As a separate exercise, the health of the potential adopters must also be assessed and advice given to the adoption panel about their likely future health.
Ideally, medical practitioners involved in adoption work should have a knowledge of the long term consequences of child abuse and neglect. They should have an understanding of genetic illnesses that can be inherited from birth parents, and the long term consequences of parental life styles that might have involved exposure to alcohol, drugs, human immunodeficiency virus, and hepatitis B and C. Advisers also need to be able to give social workers clear advice about the effects of health problems in prospective adopters, and have an understanding of the problems that children can present to adopters.9
Multiple moves are common in the care system.
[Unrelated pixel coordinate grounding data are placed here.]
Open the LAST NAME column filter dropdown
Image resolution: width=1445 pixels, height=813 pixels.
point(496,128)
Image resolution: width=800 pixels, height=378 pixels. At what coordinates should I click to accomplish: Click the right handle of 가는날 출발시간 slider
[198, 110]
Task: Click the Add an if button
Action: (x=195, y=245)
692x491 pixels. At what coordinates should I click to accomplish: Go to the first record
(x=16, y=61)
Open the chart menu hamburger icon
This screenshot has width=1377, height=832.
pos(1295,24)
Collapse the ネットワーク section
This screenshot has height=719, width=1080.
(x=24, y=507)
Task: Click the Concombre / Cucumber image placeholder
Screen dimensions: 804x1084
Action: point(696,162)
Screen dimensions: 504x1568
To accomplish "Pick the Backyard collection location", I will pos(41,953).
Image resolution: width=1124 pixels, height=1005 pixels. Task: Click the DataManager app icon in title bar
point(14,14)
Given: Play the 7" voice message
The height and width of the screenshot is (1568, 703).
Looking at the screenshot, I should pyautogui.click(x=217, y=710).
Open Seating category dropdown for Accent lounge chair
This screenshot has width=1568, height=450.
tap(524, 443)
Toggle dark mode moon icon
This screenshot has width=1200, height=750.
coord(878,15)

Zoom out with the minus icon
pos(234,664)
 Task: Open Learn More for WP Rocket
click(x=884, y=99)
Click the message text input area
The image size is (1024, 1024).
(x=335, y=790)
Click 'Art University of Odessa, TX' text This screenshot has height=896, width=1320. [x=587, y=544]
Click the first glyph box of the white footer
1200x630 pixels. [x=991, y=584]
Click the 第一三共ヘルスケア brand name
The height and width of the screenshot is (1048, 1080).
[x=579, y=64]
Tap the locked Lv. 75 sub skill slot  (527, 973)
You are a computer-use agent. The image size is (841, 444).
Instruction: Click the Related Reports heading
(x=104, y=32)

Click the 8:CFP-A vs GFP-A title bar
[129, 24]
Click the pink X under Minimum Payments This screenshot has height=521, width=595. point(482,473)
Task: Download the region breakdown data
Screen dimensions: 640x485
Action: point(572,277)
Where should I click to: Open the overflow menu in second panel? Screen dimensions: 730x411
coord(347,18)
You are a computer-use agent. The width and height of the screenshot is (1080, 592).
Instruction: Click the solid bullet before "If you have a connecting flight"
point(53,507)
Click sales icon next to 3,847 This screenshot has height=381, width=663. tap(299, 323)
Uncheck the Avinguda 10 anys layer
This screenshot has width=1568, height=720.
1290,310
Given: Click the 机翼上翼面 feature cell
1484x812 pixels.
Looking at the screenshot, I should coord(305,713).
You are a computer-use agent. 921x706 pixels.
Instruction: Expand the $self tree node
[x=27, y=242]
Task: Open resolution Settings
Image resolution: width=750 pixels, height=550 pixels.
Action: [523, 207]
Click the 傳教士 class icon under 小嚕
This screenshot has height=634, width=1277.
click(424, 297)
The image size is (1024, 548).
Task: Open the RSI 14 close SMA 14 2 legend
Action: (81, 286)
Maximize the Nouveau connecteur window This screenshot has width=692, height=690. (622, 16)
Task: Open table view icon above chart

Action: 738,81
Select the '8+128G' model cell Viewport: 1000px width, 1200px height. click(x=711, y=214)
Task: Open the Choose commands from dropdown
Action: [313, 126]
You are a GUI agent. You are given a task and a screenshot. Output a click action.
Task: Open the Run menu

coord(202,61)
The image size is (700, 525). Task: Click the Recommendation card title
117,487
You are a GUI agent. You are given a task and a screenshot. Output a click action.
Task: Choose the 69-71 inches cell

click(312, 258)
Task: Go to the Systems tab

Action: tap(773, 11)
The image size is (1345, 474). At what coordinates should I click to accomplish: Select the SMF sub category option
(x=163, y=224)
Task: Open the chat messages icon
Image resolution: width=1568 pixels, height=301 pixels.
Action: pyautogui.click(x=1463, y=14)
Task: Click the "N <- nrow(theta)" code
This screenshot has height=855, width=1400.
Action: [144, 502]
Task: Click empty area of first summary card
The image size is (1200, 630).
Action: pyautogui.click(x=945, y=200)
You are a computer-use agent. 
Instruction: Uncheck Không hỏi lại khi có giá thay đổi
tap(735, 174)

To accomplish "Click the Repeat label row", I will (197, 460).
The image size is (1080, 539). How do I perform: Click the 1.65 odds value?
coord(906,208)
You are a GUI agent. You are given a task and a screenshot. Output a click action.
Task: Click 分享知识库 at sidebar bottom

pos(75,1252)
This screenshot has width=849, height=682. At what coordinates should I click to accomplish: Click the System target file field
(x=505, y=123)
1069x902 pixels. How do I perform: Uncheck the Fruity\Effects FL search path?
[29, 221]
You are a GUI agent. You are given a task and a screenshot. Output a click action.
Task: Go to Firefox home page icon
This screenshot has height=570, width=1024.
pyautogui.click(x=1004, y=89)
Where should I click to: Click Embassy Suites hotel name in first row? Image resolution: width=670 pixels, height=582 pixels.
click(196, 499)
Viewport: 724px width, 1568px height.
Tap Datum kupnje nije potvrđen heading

In many areas, adoption medicals continue to be done as a “paper exercise”, in which the medical constitutes a single physical assessment by a local doctor. This is often the general practitioner of the foster carer, who might have never seen the child, and have little knowledge of the child or family background. The social worker might not attend the medical, especially when a child is fostered out of district. The completed medical report, which through no fault of the doctor, can record little more than a physical examination, is then sent on to the agency medical adviser. This practice needs to be challenged by health authorities and by social services who are becoming involved in the commissioning of health services. The increasing complexity of the needs and problems of these children means that such practice needs to be reassessed.
Regulation 6.(4) of the Adoption Agencies Regulations 1983 requires the appointment of a named medical advisor to undertake this work. This is normally a consultant community paediatrician or senior clinical medical officer. It can also be carried out by a local general practitioner. There is very little peer group support within the local paediatric community for the medical advisor, and training in adoption and fostering has been confined to the voluntary sector. The British Agencies for Adoption and Fostering provide a series of excellent books, training days, and practice guidance. This training is rarely found within mainstream paediatrics. It is only recently that adoption as a topic has been added to the core syllabus for higher specialist training in paediatrics. It does not appear as a core subject in the recommended training for general practice registrars.
Thousands of children have benefited from the generosity and commitment of their adoptive parents.10 The ability to give a child a second chance, which is both cost effective and has been proved to be effective, is rare within paediatrics.
The resources and medical support given to the adoption and fostering services within the NHS offer such an opportunity. If adoption is to become a real option for a group of very damaged children, then appropriately trained medical advisers with experience and knowledge in paediatrics and child health must be available to support this service. The paediatricians involved must be able to function as part of a multidisciplinary team working closely with local social services, foster carers, adopters, and local paediatric services.
The paediatric contribution to adoption represents a speciality that needs to be located within mainstream paediatric services. I believe it is vital to assure the quality and continued resourcing of this small but important service within the NHS.
I would like to acknowledge the help of Dr N Islam and Dr J Wiles in completing this paper.